We also found a significant effect of type of trial: Accuracy was slightly higher for different-cued trials (81%) than for same-cued trials (77%), F(1, 3) = 18.35, MSE = 0.01, p = .02. However, type of trial did not interact with any other factor, all Fs < 1; critically, it did not interact with entropy disparity, F(6, 18) = 0.66, MSE = 0.09, so that the difference in accuracy between same-cued trials and different-cued trials was not due to lower accuracy to arrays containing any specific number of items. Finally, there was no significant effect of session, nor did session interact with any other factor, all Fs < 1. Thus, there were no reliable changes in accuracy across the 12 testing sessions; just as in mixture testing, the amount of experience with the new number combinations did not affect the birds’ accuracy.

Because we were primarily interested in whether different ways of creating the same levels of array variability measurably affected the birds’ performance, our next analysis focused on mixture and number combinations that portrayed the same entropy disparities: 1.0, 2.0, and 3.0. So, number trials displaying entropy disparity levels of 3.6, 4.32, and 4.58 were not included in the analysis, because there were no corresponding mixture trials with the same entropy disparities.
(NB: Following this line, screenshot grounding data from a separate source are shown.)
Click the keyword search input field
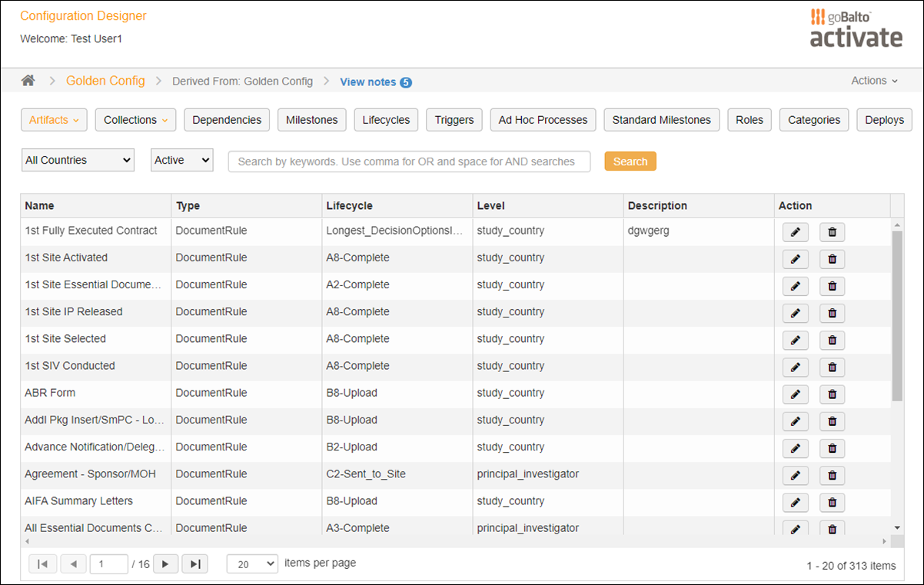This screenshot has height=585, width=924. click(408, 161)

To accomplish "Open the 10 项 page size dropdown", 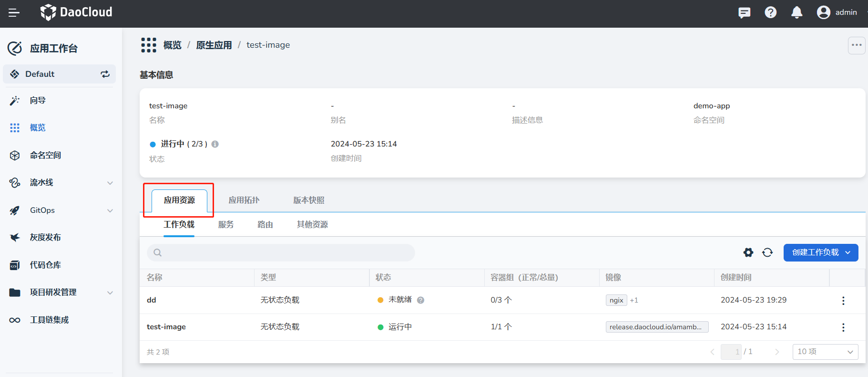I will [x=825, y=352].
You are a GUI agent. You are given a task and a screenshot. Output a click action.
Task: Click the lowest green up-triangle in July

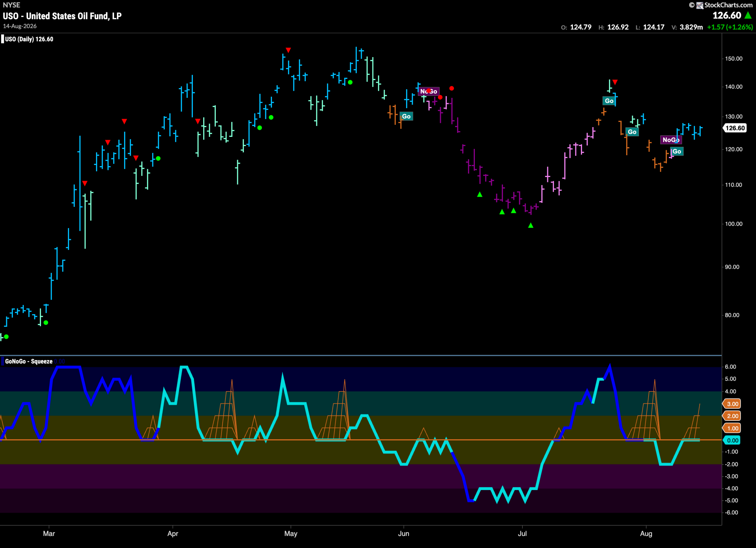pyautogui.click(x=531, y=225)
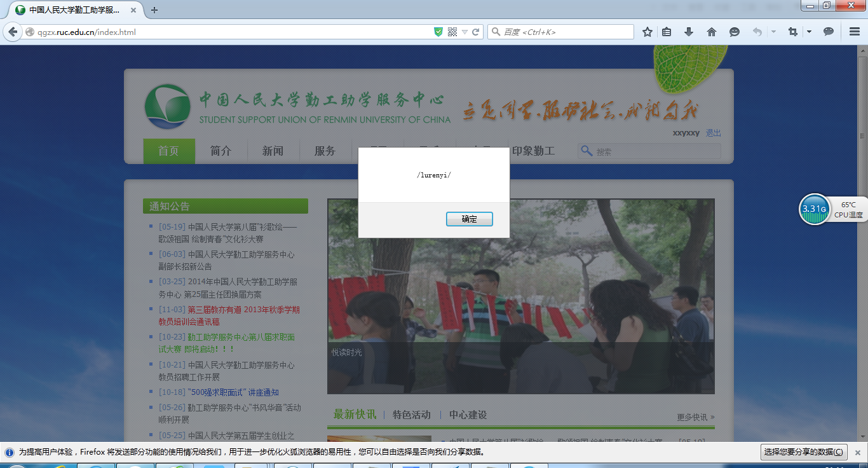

In addition, we dropped trials involving an entropy disparity of 4.0 (the training value); because these trials were identical in the number and mixture conditions (in each case, the arrays comprised 16 items: all same and all different), they could not contribute to any disparities in mixture and number testing performance.

A repeated measures 3 (entropy disparity) × 2 (trial type: same-cued vs. different-cued) × 2 (testing type: mixture vs. number) × 12 (sessions) ANOVA on choice accuracy revealed a significant main effect of entropy disparity, F(2, 6) = 43.32, MSE = 0.13, p < .001, again showing that overall accuracy in the testing phase was determined by the entropy disparity between the simultaneously presented arrays. Accuracy gradually rose as the disparity between the entropy levels of the arrays increased; the rise was highly similar for both same-cued trials and different-cued trials (there was no statistical difference between same-cued and different-cued trials; F < 1). Mean accuracy percentages for the entropy disparity levels of 1.0, 2.0, and 3.0, were 61%, 68%, and 82% for same-cued trials and 62%, 71%, and 81% for different-cued trials.

There was also a main effect of testing type; overall accuracy in mixture testing (74%) was higher than overall accuracy in number testing (68%), F(1, 3) = 11.10, MSE = 0.14, p < .05. So, the particular means of changing variability—by varying the type and frequency of same and different items in the array (mixture testing) or by changing the number of items within the same and different arrays (number testing)—did have an effect on same–different discrimination performance, contrary to the predictions of a straightforward entropy account. No other effects or interactions were statistically significant.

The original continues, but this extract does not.